What is being asked
Could you write out, exactly and with no pictures, every line from the one containing "Task: Click the 210 value on temperature axis" through the last line of the entries?

Saved data entries
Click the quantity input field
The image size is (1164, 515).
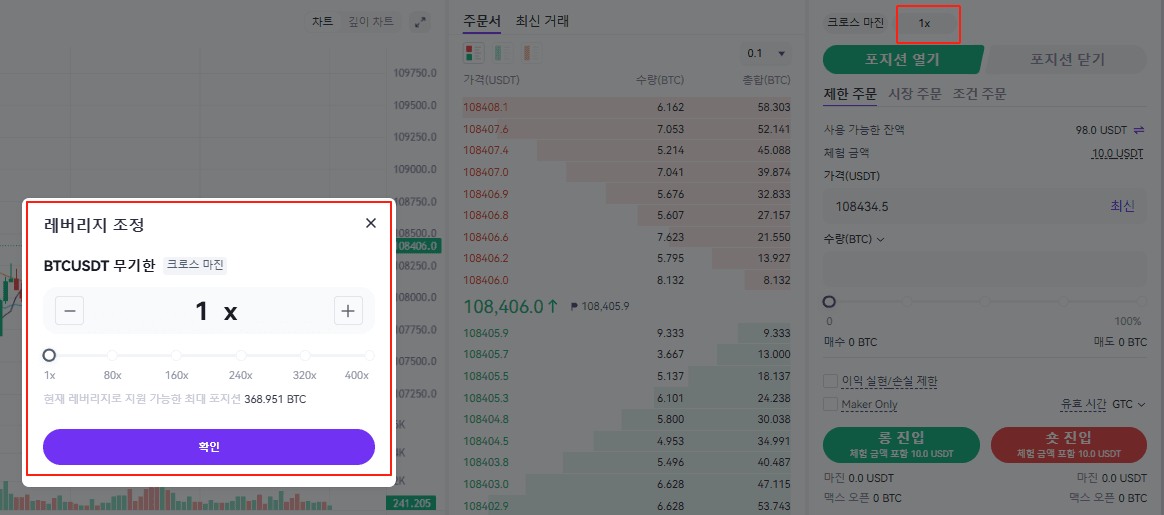(x=984, y=269)

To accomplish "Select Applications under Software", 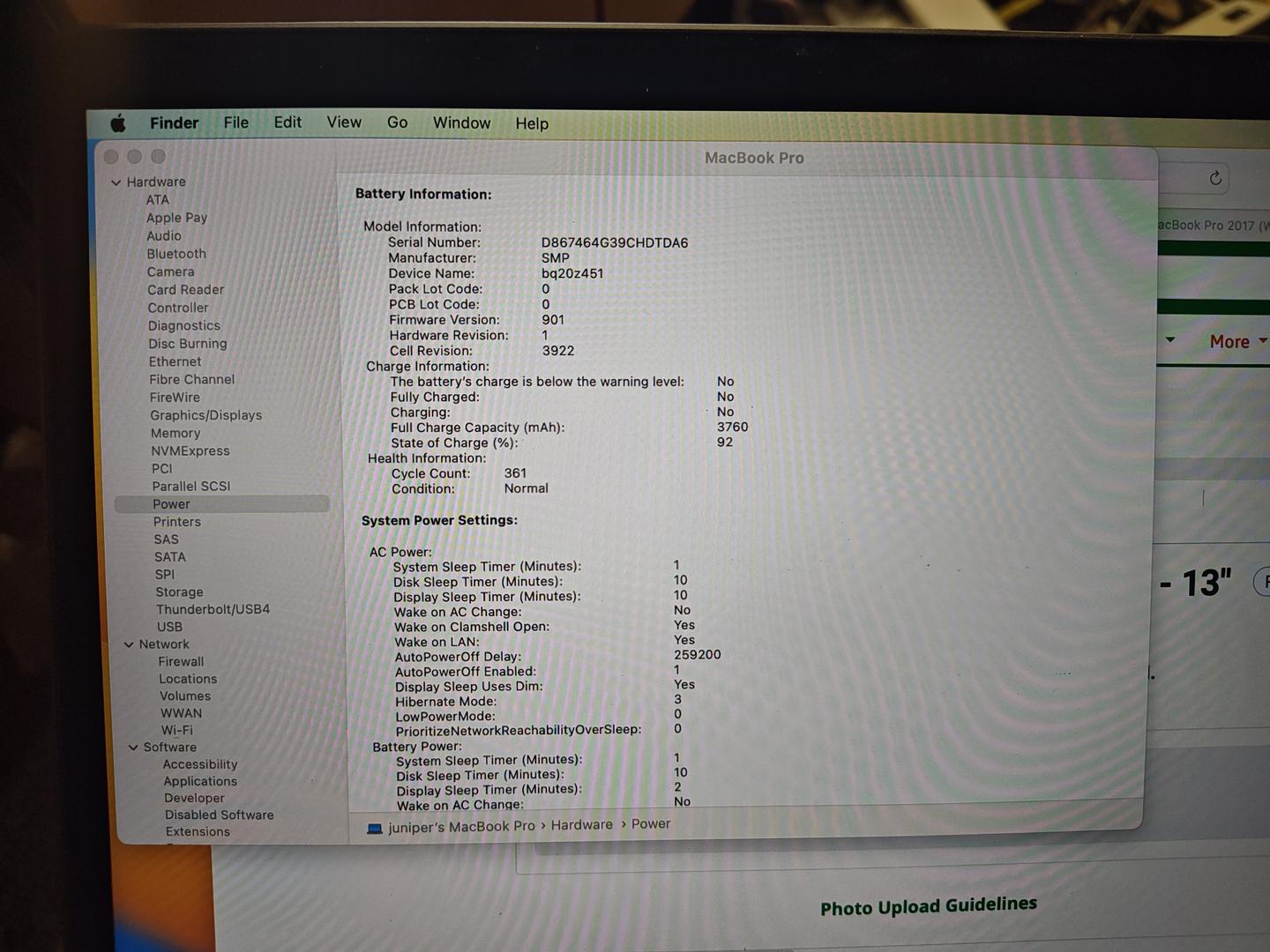I will 200,781.
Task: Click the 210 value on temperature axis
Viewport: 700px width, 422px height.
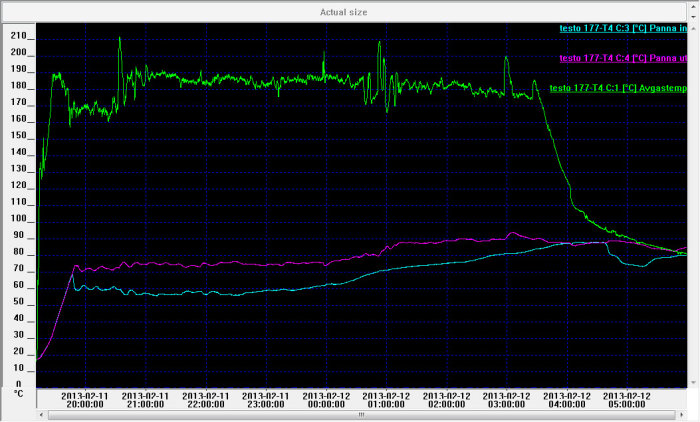Action: coord(19,36)
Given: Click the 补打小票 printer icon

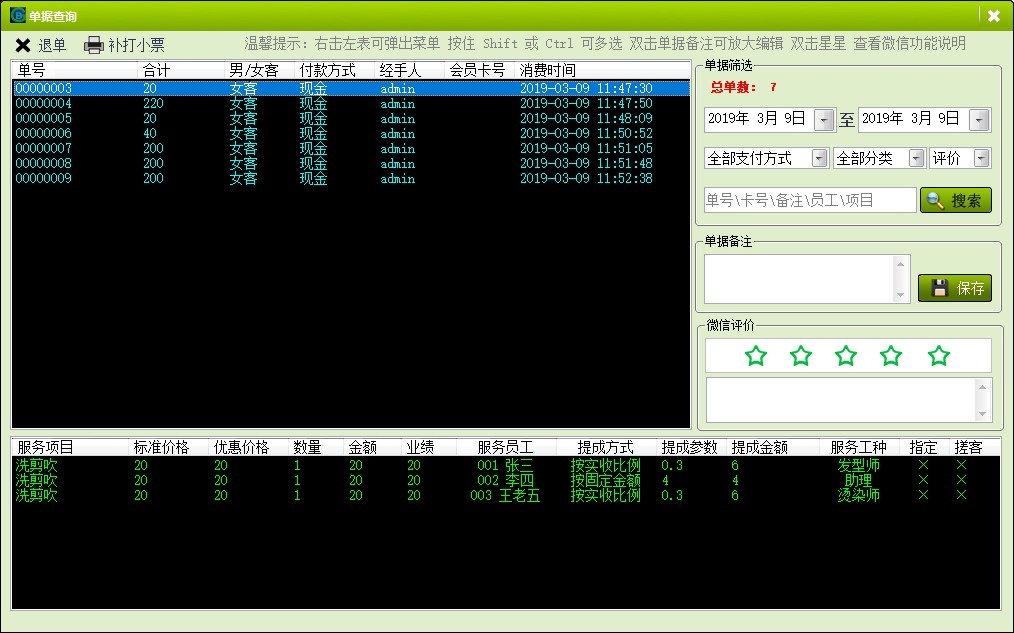Looking at the screenshot, I should pos(94,45).
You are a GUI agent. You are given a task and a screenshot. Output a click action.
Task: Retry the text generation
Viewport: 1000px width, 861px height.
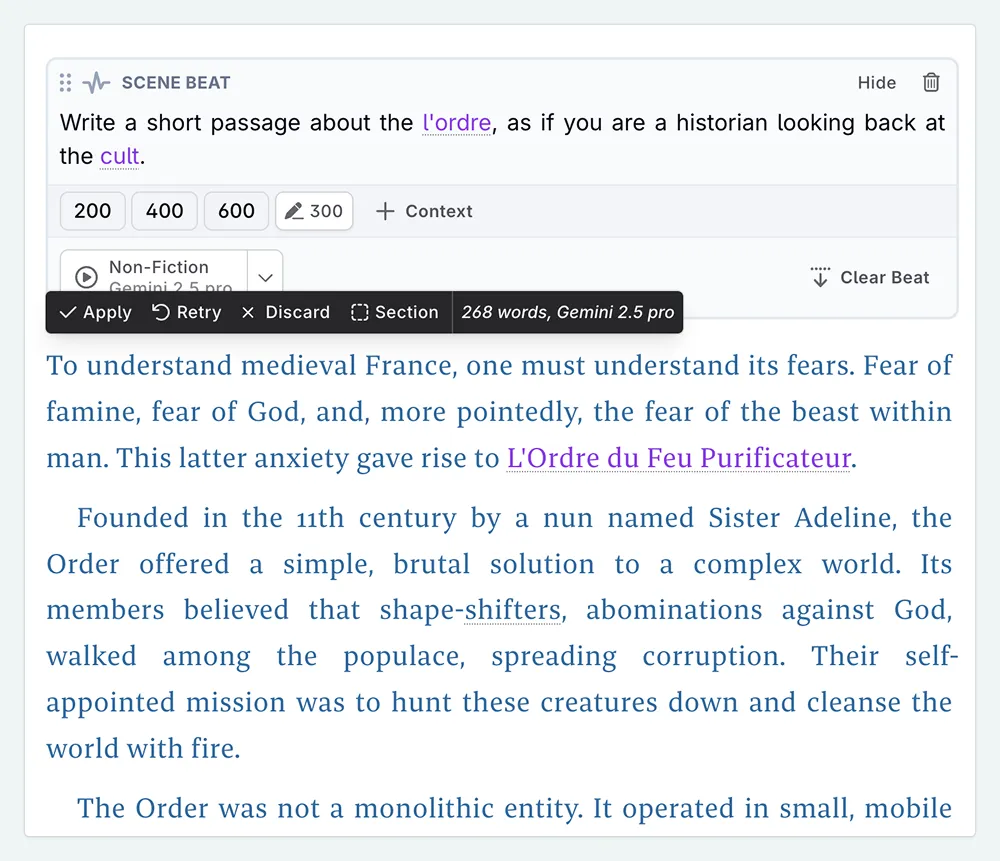tap(186, 312)
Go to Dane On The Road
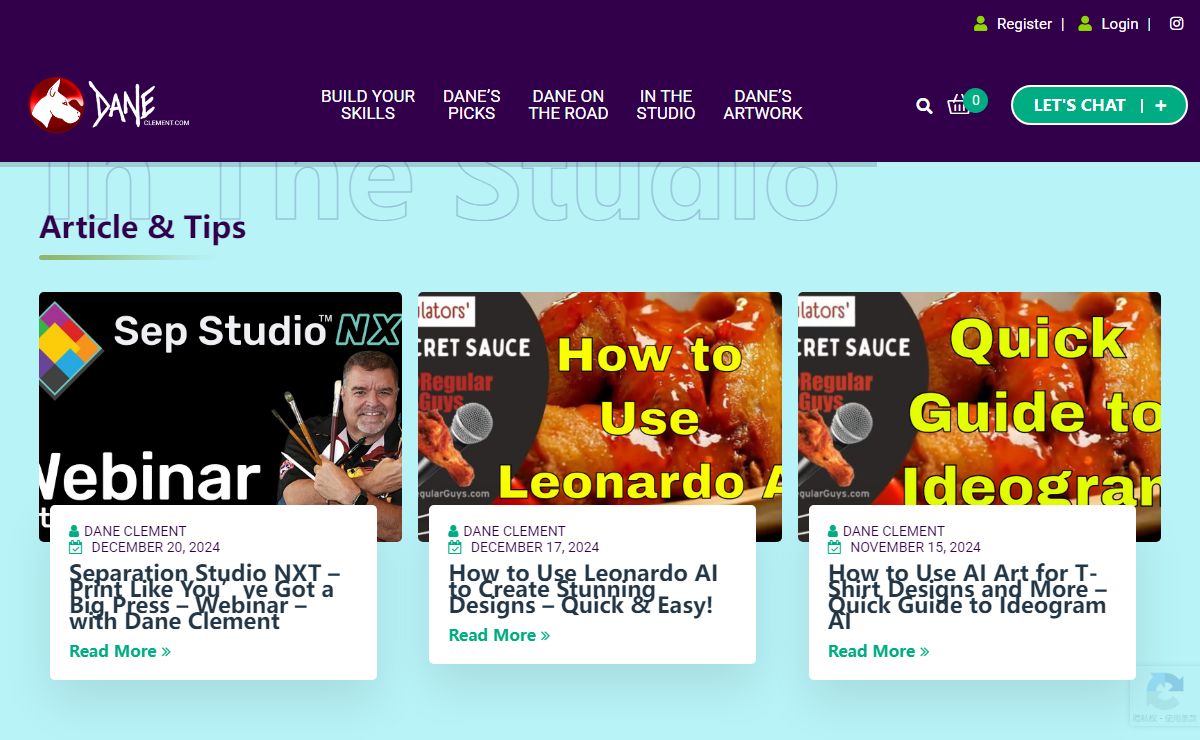 pos(568,105)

Result for this task
Task: Click the 210 value on temperature axis
Viewport: 700px width, 422px height.
Action: coord(19,36)
Given: Click the 补打小票 printer icon

Looking at the screenshot, I should pos(94,45).
You are a GUI agent. You are given a task and a screenshot. Output a click action.
Task: Retry the text generation
Viewport: 1000px width, 861px height.
tap(186, 312)
Go to Dane On The Road
 pos(568,105)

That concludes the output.